This document has been reviewed as part of the transport area review team's
ongoing effort to review key IETF documents. These comments were written
primarily for the transport area directors, but are copied to the document's
authors and WG to allow them to address any issues raised and also to the IETF
discussion list for information.

When done at the time of IETF Last Call, the authors should consider this
review as part of the last-call comments they receive. Please always CC
tsv-art@xxxxxxxx if you reply to or forward this review.

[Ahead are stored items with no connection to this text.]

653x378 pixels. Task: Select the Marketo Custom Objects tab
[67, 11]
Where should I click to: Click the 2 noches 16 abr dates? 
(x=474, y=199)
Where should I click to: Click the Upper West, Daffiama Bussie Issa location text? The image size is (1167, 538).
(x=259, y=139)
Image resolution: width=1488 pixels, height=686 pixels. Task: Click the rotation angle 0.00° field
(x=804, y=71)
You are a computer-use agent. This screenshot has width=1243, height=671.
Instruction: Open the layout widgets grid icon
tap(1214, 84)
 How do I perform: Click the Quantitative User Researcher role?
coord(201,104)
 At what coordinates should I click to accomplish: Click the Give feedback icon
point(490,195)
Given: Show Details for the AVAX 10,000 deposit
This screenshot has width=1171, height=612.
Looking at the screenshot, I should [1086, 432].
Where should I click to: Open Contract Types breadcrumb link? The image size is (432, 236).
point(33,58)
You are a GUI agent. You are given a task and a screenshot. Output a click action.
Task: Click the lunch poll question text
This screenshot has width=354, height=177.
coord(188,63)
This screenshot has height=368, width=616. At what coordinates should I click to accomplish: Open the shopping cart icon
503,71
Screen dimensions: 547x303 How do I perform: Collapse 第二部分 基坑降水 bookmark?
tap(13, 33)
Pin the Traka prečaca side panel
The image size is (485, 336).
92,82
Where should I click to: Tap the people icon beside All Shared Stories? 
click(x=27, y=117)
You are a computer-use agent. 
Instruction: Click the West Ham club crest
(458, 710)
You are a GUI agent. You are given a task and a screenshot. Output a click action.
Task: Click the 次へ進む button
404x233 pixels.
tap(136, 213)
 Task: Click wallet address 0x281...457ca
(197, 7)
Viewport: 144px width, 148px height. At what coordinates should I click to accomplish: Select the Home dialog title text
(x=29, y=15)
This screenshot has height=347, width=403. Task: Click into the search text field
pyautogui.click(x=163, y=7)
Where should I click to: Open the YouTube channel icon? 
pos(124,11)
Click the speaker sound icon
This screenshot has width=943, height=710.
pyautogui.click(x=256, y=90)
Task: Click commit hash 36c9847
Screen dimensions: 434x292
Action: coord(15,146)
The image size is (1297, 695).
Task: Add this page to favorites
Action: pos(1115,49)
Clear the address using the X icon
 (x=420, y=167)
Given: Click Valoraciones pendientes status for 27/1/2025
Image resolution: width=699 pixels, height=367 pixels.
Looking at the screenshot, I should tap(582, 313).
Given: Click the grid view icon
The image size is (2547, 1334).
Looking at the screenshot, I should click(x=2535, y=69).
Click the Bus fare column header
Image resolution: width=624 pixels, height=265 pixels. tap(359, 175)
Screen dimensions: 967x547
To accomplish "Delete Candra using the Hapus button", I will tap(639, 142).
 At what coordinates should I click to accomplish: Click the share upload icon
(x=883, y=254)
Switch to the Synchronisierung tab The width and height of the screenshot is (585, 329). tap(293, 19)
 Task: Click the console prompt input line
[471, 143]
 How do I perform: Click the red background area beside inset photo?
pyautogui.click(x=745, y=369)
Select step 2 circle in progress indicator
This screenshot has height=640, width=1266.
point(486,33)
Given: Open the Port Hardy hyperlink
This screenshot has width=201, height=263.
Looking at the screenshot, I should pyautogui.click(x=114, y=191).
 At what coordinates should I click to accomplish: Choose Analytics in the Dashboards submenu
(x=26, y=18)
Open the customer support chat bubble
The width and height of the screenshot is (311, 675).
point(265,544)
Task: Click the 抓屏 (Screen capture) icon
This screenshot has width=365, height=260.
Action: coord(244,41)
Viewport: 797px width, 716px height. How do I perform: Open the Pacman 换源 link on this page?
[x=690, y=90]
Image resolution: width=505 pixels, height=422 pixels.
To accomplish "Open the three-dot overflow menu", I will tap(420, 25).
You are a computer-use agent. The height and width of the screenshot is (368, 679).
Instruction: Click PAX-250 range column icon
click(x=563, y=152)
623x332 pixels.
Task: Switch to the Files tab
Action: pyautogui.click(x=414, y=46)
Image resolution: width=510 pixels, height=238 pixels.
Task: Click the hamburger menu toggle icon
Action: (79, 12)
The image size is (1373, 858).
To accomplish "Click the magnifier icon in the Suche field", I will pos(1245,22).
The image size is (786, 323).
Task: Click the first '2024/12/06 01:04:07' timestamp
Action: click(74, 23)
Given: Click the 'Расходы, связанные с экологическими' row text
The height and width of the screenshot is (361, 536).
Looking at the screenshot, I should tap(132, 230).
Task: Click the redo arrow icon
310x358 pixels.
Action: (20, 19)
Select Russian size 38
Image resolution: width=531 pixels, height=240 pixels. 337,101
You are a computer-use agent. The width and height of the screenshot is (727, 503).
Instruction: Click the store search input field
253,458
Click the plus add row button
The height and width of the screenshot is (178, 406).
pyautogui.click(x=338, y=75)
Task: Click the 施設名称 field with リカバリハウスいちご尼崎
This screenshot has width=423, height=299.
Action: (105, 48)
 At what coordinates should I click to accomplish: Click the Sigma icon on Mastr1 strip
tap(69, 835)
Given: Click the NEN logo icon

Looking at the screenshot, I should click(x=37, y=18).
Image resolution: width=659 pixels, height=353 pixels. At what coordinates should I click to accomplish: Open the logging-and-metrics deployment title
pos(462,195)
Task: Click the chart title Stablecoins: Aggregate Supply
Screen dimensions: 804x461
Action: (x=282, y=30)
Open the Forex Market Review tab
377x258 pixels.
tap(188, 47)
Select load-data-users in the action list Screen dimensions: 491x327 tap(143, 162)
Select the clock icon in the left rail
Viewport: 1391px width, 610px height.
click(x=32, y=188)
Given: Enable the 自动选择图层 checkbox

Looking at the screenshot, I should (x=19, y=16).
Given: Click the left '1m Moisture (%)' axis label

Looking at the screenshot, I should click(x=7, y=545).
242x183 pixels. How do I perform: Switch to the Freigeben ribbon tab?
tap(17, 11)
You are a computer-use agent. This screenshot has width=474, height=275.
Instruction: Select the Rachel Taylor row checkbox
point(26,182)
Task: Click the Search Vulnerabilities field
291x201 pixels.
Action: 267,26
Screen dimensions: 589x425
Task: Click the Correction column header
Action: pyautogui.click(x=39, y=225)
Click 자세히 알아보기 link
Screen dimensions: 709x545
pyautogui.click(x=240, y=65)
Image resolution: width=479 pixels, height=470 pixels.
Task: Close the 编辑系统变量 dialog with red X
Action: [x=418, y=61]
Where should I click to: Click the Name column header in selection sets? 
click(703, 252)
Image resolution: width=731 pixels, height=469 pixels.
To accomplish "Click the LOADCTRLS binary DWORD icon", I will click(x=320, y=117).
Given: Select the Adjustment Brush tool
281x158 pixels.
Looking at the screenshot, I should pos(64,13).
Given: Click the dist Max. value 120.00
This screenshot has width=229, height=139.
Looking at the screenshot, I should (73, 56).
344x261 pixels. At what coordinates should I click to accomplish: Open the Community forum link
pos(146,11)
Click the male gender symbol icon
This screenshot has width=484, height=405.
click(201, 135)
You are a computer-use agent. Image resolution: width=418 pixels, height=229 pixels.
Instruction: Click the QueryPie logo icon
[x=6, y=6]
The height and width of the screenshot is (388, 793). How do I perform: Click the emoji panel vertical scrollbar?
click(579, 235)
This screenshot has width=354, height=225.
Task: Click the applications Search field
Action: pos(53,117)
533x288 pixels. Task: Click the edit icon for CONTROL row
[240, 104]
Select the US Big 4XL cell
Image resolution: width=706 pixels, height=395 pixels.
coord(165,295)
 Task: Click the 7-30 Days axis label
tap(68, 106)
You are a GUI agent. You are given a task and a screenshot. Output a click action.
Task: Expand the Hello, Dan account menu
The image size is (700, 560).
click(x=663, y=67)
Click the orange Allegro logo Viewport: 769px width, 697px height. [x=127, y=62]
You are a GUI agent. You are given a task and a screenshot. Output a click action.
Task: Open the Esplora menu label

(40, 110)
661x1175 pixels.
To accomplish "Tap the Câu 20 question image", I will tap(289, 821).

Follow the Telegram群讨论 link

I have reviewed draft-ietf-mpls-lsp-ping-lag-multipath-05.  It defines a set of
TLVs to extend the MPLS LSP Ping request and response packets to support
debugging L2 multipath connectivity.  Looking at the fact that this document
only defines additional fields for extending an existing mechanism, there are
no direct transport issues.  However, some may arise in conjunction with the
base documents this one is extending.  I am careful here as I have not followed
the MPLS work and reading up on all the documents would not been possible.
Therefore, I am phrasing my observations as observations and questions:

1. With the potentially substantial stacking of TLVs, I am wondering how large
   packets can get, especially if numerous links might constitute a LAG and all
   of those are extensively described.  It may be useful to provide the reader 
   with some intuition.   There are many useful examples in the document, but
   they all refer to individual fields.  A complete packet could be helpful.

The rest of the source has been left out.